COURT EXERCICE 1 — Reproduisez à l'identique, s'il vous plaît, les lignes des enregistrements allant de celle qui contient « Task: Select the ATI » jusqu'à la fin des enregistrements, bornes comprises.

Une salle présente ensuite une galerie de portraits d’enfants et d’adolescents, déportés de France puis assassinés à Auschwitz. Ces photos permettent de mettre des noms, des visages et des histoires sur les chiffres. Parmi les 76 000 déportés depuis la France, certains noms résonnent : le grand avocat Pierre Masse, le petit Georgy Halpern, déporté avec les enfants d’Izieu, ou encore la grande écrivaine Charlotte Delbo. Seuls 2500 sont revenus de l’enfer. Avec la Pologne et la Hongrie, la France est un des pays qui compte le plus grand nombre de déportés. Nous nous trouvons à l’autre bout de l’Europe, mais c’est aussi l’histoire de notre pays qui est ici racontée.

La visite se termine par une chambre à gaz, la seule du camp d’Auschwitz I, qui fut utilisée pour « tester » le procédé qui sera utilisé de manière industrielle dans le camp de Birkenau, et qui servit ensuite d’abri antiaérien. 70 000 personnes y ont péri dans d’atroces souffrances, et il est impossible de regarder ces murs gris et abîmés par le temps sans penser à l’horreur qu’ils ont hébergé. Dans la salle suivante, deux fours crématoires rappellent le terrible sort réservé aux victimes, effacées de ce monde dans les flammes. La guide conclut cette journée chargée en émotions par un appel à la jeunesse : portez et transmettez la mémoire du génocide pour que l’humanité ne revive jamais cela.

DONNÉES FOURNIES —
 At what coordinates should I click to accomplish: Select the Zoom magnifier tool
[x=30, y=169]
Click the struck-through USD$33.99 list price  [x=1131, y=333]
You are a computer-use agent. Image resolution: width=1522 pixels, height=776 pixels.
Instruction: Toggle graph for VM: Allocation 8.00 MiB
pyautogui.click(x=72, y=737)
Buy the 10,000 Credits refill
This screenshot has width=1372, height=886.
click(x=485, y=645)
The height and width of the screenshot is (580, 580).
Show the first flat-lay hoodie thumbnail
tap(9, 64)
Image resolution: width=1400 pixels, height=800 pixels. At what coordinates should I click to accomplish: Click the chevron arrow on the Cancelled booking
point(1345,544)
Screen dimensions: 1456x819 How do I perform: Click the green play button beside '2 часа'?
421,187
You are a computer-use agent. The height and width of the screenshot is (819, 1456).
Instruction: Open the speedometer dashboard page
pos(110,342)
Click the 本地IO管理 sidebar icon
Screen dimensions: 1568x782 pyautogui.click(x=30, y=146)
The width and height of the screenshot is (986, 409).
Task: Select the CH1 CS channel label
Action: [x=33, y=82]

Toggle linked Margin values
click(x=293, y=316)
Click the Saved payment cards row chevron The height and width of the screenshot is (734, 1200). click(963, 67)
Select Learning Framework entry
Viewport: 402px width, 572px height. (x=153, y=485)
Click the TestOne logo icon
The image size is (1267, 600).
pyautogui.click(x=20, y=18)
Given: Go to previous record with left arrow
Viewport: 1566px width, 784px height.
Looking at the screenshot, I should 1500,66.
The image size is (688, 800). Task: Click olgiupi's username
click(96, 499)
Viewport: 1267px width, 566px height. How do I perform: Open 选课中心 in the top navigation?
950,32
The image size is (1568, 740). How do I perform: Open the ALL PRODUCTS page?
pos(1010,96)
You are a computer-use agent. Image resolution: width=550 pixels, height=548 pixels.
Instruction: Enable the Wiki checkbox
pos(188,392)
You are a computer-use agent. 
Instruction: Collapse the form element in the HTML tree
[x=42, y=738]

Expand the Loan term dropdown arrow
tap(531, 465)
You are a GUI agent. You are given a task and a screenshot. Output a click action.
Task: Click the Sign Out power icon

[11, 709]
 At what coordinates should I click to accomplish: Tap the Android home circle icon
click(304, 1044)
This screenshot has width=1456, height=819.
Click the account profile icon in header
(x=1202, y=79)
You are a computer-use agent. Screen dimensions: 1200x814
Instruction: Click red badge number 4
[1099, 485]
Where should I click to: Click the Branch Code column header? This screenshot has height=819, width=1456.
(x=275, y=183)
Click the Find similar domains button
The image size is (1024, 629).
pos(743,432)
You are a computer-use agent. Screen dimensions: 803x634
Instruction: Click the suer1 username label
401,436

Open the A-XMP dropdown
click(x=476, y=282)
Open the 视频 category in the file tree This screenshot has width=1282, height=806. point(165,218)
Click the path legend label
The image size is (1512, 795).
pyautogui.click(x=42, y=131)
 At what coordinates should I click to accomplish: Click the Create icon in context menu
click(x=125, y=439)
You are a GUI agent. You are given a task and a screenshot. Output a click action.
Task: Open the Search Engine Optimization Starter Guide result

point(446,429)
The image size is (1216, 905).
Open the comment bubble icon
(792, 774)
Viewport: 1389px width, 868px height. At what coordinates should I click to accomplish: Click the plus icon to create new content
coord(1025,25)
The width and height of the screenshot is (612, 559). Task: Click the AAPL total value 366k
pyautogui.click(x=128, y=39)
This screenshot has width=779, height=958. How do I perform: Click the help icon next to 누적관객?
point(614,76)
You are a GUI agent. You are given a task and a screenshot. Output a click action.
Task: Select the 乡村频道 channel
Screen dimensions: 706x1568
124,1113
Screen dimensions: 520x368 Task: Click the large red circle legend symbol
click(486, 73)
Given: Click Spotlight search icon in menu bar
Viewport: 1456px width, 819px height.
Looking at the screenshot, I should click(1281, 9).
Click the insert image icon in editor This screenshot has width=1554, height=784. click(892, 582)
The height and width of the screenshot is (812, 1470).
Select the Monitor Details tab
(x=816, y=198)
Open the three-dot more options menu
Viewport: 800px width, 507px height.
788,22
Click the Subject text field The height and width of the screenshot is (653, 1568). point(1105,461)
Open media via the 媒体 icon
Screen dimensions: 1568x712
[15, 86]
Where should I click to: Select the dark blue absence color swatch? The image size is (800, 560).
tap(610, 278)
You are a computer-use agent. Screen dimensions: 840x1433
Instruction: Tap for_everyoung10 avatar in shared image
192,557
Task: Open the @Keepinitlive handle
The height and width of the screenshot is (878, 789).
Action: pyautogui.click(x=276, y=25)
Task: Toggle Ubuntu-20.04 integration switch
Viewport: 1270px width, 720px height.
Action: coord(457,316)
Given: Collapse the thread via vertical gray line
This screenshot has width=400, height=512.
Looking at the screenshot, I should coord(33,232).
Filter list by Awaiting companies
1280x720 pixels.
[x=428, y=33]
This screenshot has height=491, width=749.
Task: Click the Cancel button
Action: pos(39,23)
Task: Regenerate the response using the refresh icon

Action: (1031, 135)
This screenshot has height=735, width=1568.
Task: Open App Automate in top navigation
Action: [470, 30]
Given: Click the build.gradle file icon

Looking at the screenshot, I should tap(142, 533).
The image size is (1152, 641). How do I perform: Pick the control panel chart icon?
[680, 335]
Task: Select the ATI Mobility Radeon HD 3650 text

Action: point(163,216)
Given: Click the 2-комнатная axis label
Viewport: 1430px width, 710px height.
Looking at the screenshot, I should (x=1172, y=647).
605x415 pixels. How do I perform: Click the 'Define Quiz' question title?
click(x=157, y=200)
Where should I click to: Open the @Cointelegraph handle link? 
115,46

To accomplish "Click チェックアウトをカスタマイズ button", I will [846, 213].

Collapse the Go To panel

COURT EXERCICE 2 — Transcrivez à l'identique le passage du texte sur Auschwitz situé entre « Une salle présente » et « est ici racontée. », inclus.

RÉPONSE 1 —
Task: Select the ATI Mobility Radeon HD 3650 text

Action: point(163,216)
Given: Click the 2-комнатная axis label
Viewport: 1430px width, 710px height.
Looking at the screenshot, I should (x=1172, y=647).
605x415 pixels. How do I perform: Click the 'Define Quiz' question title?
click(x=157, y=200)
Where should I click to: Open the @Cointelegraph handle link? 
115,46

To accomplish "Click チェックアウトをカスタマイズ button", I will [846, 213].

Collapse the Go To panel

RÉPONSE 2 —
Une salle présente ensuite une galerie de portraits d’enfants et d’adolescents, déportés de France puis assassinés à Auschwitz. Ces photos permettent de mettre des noms, des visages et des histoires sur les chiffres. Parmi les 76 000 déportés depuis la France, certains noms résonnent : le grand avocat Pierre Masse, le petit Georgy Halpern, déporté avec les enfants d’Izieu, ou encore la grande écrivaine Charlotte Delbo. Seuls 2500 sont revenus de l’enfer. Avec la Pologne et la Hongrie, la France est un des pays qui compte le plus grand nombre de déportés. Nous nous trouvons à l’autre bout de l’Europe, mais c’est aussi l’histoire de notre pays qui est ici racontée.